2. L'article R. 612-5-1 du même code prévoit que : " Lorsque l'état du dossier permet de s'interroger sur l'intérêt que la requête conserve pour son auteur, le président de la formation de jugement (...) peut inviter le requérant à confirmer expressément le maintien de ses conclusions. La demande qui lui est adressée mentionne que, à défaut de réception de cette confirmation à l'expiration du délai fixé, qui ne peut être inférieur à un mois, il sera réputé s'être désisté de l'ensemble de ses conclusions. "

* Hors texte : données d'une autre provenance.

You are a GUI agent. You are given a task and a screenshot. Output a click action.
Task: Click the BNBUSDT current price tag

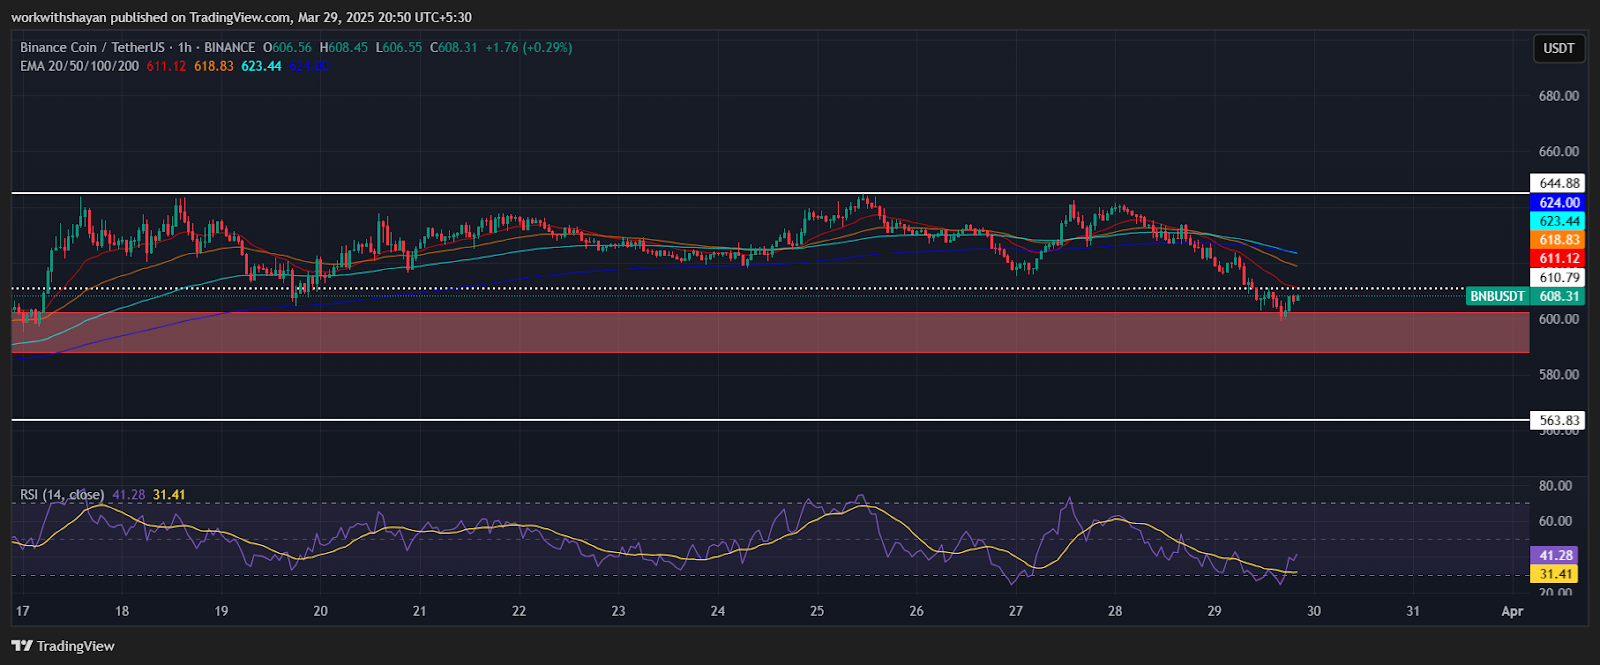[x=1496, y=296]
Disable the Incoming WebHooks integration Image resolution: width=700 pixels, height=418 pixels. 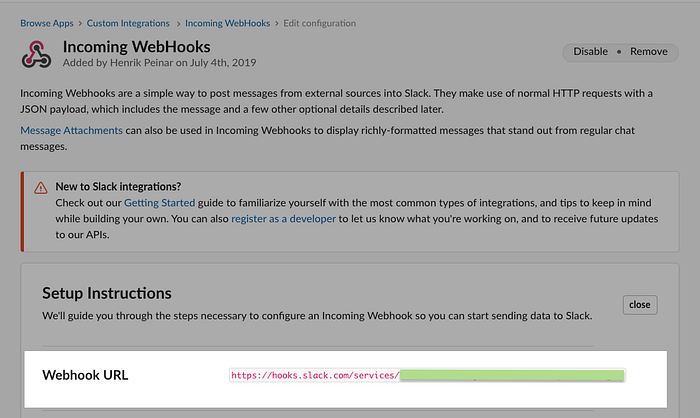(590, 52)
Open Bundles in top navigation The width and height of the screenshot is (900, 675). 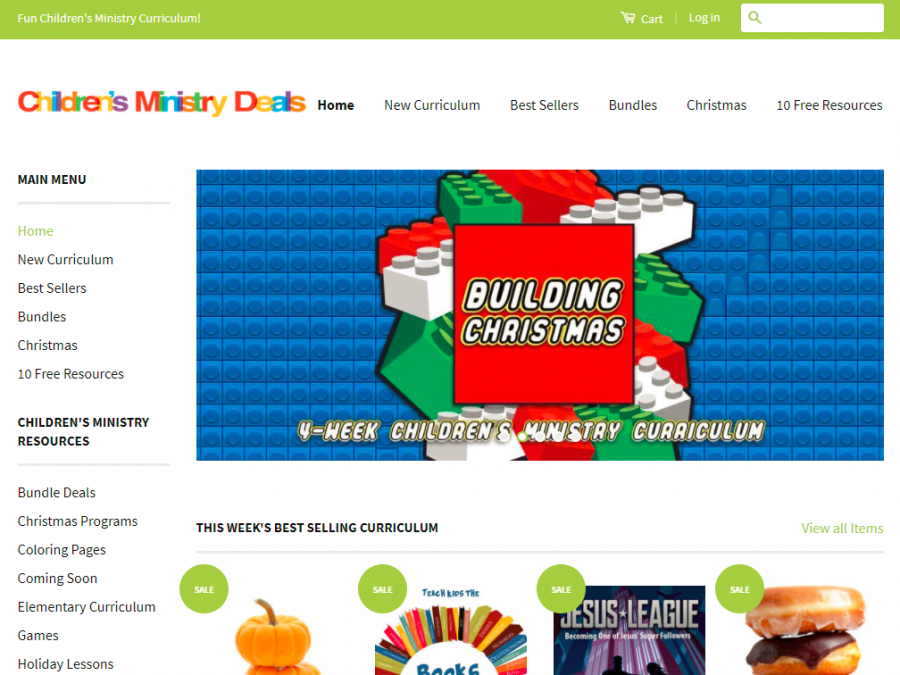633,105
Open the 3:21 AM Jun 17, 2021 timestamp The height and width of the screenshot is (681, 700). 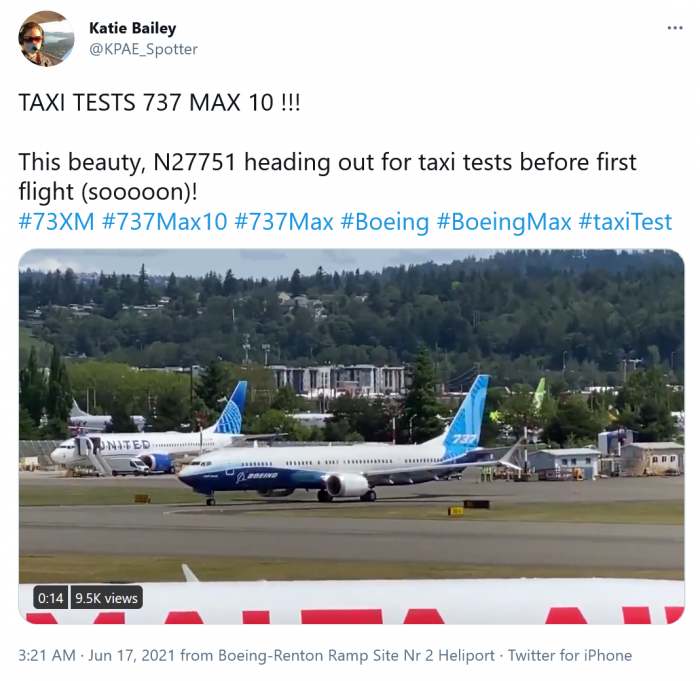coord(96,656)
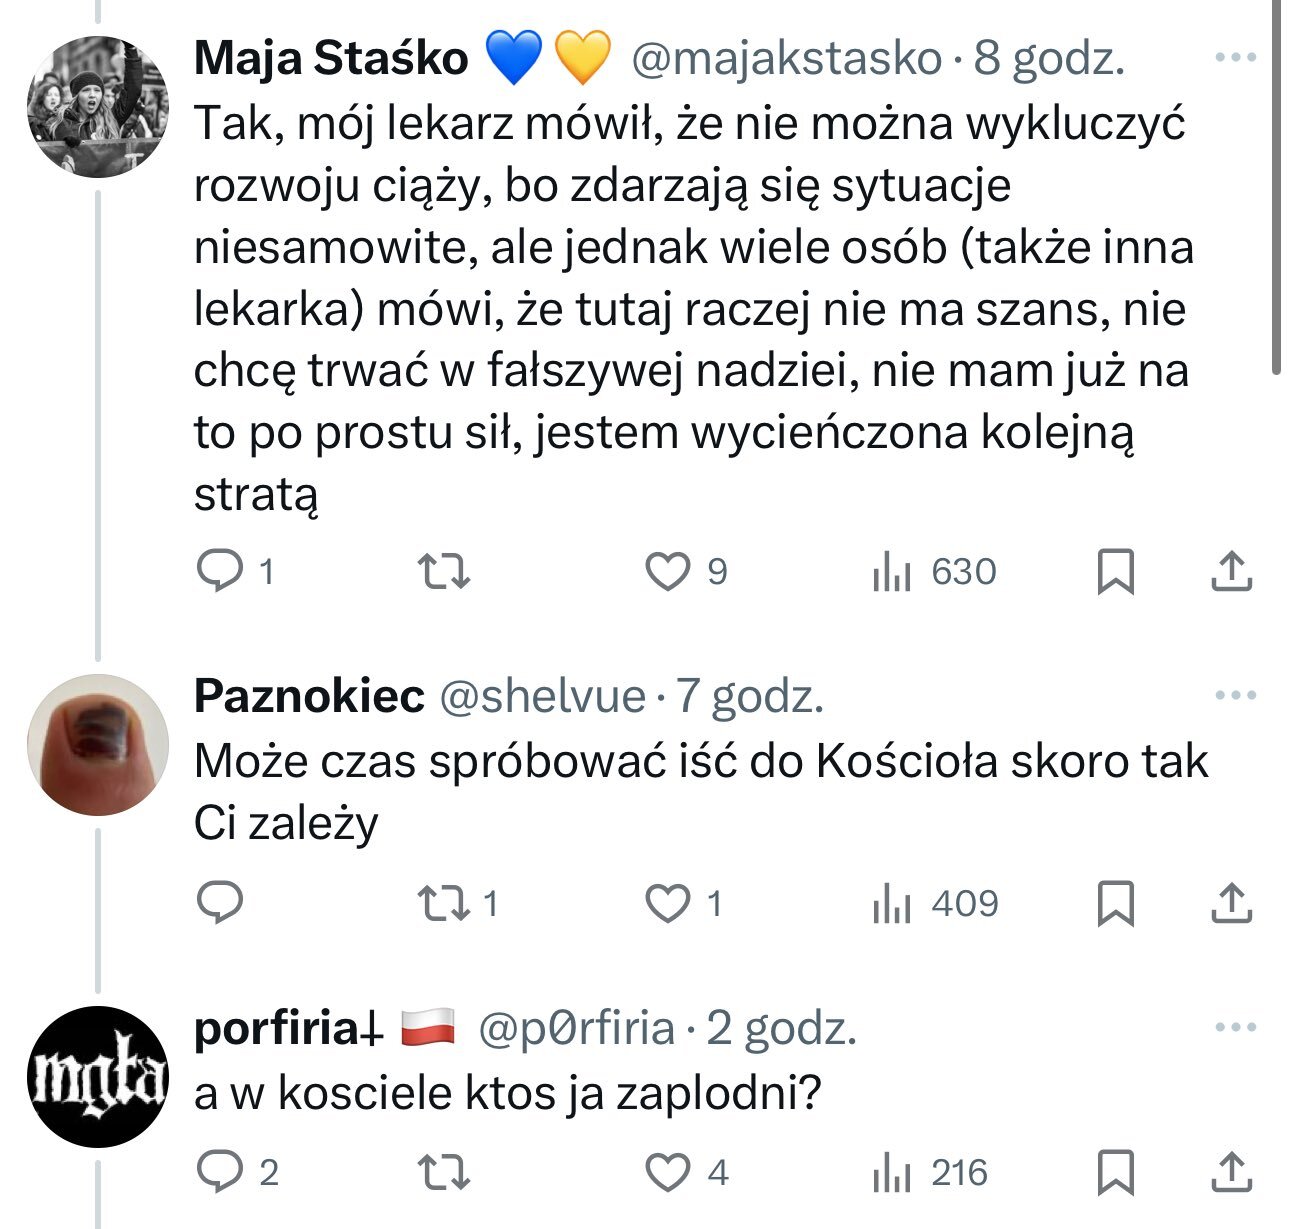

3. Par lettre du 13 juin 2017, le président de la 5ème chambre du tribunal administratif de Lyon a invité le conseil de Mme B... à confirmer expressément, dans le délai d'un mois, le maintien de sa demande n° 17022795 en lui indiquant qu'à défaut de réponse dans le délai imparti, elle serait réputée s'être désistée. Le conseil de l'intéressée a pris connaissance de ce courrier, par l'application Telerecours, le 15 juin 2017 à 11 heures 31. Il ressort des pièces du dossier que ce conseil a confirmé le maintien de sa demande par un courrier du 15 juin 2017 transmis au tribunal administratif par l'application Telerecours le 15 juin 2017 à 11 heures 59. Si ce courrier a été transmis au moyen de cette application sous le n° 1703576, il comporte la référence au dossier n° 17022795. Ainsi, l'intéressée établit avoir confirmé, dans le délai d'un mois, le maintien de sa demande. Dès lors, en lui donnant acte de son désistement d'office, le premier juge a entaché sa décision d'irrégularité.
4. Il résulte de ce qui précède que Mme B... est fondée à demander l'annulation de l'ordonnance attaquée.

5. Mme B... ayant obtenu le bénéfice de l'aide juridictionnelle, son avocate peut se prévaloir des dispositions de l'article 37 de la loi du 10 juillet 1991. Il y a lieu, dans les circonstances de l'espèce, de mettre à la charge de l'OFII le paiement à Me Paquet, avocate de Mme B..., d'une somme de 800 euros.
DÉCIDE :
Article 1er : L'ordonnance du président de la 5ème chambre du tribunal administratif de Lyon du 15 septembre 2017 est annulée.
Article 2 : Mme B... est renvoyée devant le tribunal administratif de Lyon pour qu'il soit statué sur sa demande.
Article 3 : L'OFII versera à Me Paquet la somme de 800 euros au titre de l'article 37 de la loi du 10 juillet 1991 sous réserve que cet avocat renonce au bénéfice de l'aide juridictionnelle.
Article 4 : Le présent arrêt sera notifié à Mme C... et à l'Office français de l'immigration et de l'intégration.
Délibéré après l'audience du 5 novembre 2018 à laquelle siégeaient :
M. Clot, président de chambre,
M. Seillet, président assesseur,
Mme Dèche, premier conseiller.
Lu en audience publique, le 26 novembre 2018.
N° 17LY04255 3







Analyse

Abstrats : 54-05-04-03 Procédure. Incidents. Désistement. Désistement d'office.